▶ _Activity_
Copy out every line holding the string "list" from the records below.

▶ _Source material_
Segment Open

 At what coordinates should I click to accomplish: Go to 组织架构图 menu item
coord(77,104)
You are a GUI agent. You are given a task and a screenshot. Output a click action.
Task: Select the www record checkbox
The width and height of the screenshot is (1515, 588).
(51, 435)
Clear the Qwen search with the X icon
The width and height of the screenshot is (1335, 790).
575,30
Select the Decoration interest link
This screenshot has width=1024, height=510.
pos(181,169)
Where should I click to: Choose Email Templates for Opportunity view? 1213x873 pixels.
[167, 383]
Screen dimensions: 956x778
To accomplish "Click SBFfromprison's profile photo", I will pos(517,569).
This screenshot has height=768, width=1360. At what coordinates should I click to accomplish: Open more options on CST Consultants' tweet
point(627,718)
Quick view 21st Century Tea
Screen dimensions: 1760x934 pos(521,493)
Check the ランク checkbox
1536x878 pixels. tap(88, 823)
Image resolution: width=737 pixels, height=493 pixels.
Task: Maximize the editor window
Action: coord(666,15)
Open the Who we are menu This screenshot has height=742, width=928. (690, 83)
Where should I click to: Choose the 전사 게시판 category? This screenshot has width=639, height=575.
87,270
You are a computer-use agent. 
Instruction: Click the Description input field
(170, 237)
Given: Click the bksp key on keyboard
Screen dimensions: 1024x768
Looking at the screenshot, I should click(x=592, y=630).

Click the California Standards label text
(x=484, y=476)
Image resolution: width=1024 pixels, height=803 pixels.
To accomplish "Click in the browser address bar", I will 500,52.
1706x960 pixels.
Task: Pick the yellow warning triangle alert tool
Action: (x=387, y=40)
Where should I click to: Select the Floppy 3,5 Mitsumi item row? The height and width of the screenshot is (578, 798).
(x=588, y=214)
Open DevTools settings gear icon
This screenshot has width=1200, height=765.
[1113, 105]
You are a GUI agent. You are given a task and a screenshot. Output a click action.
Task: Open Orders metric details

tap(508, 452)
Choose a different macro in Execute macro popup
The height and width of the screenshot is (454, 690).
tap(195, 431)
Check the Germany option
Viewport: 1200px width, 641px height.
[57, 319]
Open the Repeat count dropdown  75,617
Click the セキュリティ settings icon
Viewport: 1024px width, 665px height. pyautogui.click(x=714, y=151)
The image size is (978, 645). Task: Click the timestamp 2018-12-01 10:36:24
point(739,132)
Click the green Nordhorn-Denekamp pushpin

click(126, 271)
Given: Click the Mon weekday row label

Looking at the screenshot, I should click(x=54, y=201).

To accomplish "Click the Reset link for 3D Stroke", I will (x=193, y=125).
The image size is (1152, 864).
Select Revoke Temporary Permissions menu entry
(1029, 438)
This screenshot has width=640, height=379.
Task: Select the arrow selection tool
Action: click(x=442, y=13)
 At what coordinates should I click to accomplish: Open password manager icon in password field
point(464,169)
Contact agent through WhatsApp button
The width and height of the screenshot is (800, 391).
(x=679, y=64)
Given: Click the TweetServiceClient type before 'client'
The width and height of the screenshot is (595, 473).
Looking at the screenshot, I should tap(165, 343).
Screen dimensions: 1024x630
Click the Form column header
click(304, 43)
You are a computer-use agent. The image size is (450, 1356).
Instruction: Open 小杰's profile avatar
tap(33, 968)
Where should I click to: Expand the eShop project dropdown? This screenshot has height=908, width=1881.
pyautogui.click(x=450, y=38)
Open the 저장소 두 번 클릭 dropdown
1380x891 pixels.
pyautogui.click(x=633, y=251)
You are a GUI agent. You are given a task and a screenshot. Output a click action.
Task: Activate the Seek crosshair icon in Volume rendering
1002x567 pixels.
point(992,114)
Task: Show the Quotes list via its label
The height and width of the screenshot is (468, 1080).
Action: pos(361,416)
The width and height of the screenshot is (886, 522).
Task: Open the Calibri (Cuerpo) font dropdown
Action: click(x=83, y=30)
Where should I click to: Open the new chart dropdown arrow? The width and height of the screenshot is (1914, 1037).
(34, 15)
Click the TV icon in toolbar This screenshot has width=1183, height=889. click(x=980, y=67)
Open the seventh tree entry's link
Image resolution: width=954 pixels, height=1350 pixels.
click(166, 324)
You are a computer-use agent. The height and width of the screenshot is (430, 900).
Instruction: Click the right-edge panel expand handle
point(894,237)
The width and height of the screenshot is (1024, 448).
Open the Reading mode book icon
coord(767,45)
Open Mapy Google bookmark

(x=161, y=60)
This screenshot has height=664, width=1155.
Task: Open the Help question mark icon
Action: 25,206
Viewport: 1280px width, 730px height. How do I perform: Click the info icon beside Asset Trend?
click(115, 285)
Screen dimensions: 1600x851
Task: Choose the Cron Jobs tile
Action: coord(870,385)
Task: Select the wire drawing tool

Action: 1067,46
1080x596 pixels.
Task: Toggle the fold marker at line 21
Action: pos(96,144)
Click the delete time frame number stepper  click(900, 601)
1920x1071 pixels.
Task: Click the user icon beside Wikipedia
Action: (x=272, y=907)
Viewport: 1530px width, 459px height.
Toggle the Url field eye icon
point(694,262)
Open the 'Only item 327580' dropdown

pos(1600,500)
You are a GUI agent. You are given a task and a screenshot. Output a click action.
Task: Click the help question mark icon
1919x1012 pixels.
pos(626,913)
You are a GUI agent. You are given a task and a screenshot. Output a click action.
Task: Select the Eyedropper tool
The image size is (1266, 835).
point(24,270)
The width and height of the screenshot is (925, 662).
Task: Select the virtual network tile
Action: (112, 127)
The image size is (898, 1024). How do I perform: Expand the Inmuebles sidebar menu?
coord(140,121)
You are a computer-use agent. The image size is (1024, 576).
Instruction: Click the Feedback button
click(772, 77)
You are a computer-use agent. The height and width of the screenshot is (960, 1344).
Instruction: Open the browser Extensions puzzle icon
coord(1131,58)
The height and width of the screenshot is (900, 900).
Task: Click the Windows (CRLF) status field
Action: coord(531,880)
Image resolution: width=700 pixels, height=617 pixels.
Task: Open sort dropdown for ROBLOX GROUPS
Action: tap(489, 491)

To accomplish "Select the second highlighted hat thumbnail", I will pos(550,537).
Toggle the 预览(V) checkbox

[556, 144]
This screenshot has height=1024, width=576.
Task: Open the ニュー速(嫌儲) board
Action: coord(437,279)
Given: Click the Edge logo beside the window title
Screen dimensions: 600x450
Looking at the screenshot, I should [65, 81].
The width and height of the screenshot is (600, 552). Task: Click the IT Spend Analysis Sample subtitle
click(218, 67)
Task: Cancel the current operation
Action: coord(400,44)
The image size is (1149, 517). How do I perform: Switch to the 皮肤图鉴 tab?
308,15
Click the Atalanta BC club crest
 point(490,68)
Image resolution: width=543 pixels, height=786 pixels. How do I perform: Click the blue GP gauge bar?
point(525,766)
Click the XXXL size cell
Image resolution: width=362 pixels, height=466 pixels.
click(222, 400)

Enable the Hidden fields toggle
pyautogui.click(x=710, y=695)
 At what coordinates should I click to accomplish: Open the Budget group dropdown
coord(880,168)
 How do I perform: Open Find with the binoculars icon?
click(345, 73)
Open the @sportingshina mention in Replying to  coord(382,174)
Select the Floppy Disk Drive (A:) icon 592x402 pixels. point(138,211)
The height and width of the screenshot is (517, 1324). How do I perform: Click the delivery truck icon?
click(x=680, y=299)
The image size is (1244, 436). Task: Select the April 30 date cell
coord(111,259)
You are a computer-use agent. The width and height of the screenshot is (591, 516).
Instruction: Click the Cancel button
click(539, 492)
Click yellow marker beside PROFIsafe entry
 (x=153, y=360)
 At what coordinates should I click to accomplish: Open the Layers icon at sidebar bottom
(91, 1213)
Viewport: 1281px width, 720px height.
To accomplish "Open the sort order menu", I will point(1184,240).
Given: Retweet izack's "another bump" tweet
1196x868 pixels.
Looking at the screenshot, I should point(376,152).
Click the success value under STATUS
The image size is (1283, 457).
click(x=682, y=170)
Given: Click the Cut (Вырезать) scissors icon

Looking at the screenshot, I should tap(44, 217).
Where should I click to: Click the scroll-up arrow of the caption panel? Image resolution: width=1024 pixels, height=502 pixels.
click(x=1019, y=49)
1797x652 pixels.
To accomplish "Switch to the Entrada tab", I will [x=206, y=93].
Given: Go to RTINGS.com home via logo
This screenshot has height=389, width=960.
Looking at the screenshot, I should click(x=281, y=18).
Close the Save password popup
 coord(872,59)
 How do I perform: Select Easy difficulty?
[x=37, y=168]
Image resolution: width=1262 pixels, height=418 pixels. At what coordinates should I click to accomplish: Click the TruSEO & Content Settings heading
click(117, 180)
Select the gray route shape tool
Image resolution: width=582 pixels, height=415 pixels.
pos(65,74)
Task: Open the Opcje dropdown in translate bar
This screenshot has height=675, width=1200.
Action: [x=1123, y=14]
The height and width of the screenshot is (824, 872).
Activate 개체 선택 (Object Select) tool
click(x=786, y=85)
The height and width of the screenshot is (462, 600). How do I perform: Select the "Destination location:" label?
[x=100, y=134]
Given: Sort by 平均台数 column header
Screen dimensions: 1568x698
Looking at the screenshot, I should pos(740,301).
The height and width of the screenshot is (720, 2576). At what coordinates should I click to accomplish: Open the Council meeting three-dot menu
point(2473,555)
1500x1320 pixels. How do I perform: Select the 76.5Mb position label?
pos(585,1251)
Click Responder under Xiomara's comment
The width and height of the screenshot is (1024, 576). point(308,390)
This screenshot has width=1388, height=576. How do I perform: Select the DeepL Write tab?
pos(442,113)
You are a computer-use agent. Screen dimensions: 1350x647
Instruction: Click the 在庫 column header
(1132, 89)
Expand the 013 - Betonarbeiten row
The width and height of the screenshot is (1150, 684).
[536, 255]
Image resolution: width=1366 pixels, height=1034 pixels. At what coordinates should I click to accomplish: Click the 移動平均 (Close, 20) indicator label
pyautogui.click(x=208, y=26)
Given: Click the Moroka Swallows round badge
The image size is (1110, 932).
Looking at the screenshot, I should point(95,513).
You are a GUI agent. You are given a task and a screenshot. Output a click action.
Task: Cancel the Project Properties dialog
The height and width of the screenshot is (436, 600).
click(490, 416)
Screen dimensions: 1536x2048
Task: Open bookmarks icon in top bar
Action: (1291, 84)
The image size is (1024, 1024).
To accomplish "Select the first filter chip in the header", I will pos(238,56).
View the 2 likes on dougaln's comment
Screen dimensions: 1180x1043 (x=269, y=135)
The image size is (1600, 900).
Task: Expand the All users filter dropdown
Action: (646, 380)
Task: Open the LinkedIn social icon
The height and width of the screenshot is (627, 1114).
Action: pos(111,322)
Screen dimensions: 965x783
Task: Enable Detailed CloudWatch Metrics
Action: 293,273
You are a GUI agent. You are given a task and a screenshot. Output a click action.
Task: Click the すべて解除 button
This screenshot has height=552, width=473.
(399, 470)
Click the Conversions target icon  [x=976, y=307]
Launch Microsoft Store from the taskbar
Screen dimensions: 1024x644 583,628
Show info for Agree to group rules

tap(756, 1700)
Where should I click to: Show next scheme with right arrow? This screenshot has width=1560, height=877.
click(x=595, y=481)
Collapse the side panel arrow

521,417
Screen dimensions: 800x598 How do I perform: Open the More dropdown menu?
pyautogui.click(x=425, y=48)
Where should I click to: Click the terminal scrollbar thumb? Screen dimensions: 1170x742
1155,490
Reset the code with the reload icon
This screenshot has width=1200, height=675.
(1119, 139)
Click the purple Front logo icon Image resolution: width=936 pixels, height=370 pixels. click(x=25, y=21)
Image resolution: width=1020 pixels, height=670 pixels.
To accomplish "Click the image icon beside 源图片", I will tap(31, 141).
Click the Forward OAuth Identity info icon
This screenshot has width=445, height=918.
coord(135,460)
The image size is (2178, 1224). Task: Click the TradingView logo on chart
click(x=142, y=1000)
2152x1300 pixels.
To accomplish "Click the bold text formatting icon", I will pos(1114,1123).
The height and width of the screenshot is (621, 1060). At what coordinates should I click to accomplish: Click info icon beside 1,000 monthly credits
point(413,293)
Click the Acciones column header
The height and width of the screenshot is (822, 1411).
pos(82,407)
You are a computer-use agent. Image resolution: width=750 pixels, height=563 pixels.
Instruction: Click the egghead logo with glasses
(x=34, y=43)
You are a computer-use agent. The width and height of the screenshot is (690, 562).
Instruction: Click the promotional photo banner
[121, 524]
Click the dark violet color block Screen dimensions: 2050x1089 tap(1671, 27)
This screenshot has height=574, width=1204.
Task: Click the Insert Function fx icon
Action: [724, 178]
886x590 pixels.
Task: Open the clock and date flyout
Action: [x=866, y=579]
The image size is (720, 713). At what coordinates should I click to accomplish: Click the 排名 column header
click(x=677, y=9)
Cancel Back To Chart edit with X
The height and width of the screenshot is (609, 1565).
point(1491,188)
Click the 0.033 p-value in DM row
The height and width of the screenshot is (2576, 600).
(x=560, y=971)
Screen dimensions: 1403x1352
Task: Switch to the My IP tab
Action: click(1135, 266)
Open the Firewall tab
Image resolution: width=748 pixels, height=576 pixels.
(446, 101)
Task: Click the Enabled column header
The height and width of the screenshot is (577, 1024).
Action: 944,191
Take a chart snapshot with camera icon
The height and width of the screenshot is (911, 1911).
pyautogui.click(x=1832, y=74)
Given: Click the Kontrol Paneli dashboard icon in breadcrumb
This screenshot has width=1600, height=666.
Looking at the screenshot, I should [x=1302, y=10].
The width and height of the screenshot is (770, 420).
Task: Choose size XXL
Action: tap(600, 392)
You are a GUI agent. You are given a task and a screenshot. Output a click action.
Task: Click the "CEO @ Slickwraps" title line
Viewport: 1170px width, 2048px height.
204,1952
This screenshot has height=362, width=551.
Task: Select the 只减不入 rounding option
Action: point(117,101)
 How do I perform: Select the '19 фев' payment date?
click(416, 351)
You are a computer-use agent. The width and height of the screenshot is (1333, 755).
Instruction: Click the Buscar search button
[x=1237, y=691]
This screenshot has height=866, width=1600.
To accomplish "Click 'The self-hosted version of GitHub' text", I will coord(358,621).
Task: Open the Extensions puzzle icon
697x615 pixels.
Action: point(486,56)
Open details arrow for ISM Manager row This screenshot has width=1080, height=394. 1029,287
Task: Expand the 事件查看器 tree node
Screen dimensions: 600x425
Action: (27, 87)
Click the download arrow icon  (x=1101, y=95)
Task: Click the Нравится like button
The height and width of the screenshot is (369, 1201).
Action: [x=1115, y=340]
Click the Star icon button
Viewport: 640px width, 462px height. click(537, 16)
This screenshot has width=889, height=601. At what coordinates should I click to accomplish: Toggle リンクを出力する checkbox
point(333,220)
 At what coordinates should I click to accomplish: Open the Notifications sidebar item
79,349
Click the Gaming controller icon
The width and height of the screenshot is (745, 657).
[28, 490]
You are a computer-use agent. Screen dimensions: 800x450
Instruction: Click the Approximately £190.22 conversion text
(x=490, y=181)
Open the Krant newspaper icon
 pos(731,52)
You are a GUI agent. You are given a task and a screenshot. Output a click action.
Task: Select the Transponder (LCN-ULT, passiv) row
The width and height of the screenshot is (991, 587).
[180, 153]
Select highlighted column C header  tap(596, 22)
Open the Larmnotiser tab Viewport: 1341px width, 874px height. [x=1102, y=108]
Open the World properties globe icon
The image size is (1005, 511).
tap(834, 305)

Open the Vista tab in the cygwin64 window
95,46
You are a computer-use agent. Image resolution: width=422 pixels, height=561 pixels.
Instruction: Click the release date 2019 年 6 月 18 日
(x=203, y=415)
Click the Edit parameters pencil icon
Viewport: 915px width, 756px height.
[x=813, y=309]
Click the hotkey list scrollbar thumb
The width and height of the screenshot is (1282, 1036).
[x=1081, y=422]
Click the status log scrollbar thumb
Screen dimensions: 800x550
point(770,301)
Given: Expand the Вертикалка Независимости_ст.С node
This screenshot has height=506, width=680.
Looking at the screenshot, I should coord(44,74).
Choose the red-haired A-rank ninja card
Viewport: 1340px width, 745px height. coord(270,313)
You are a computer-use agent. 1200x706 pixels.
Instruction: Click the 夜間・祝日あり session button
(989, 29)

Segment Closed

▶ _Response to the exercise_
Task: Show the Quotes list via its label
Click the hotkey list scrollbar thumb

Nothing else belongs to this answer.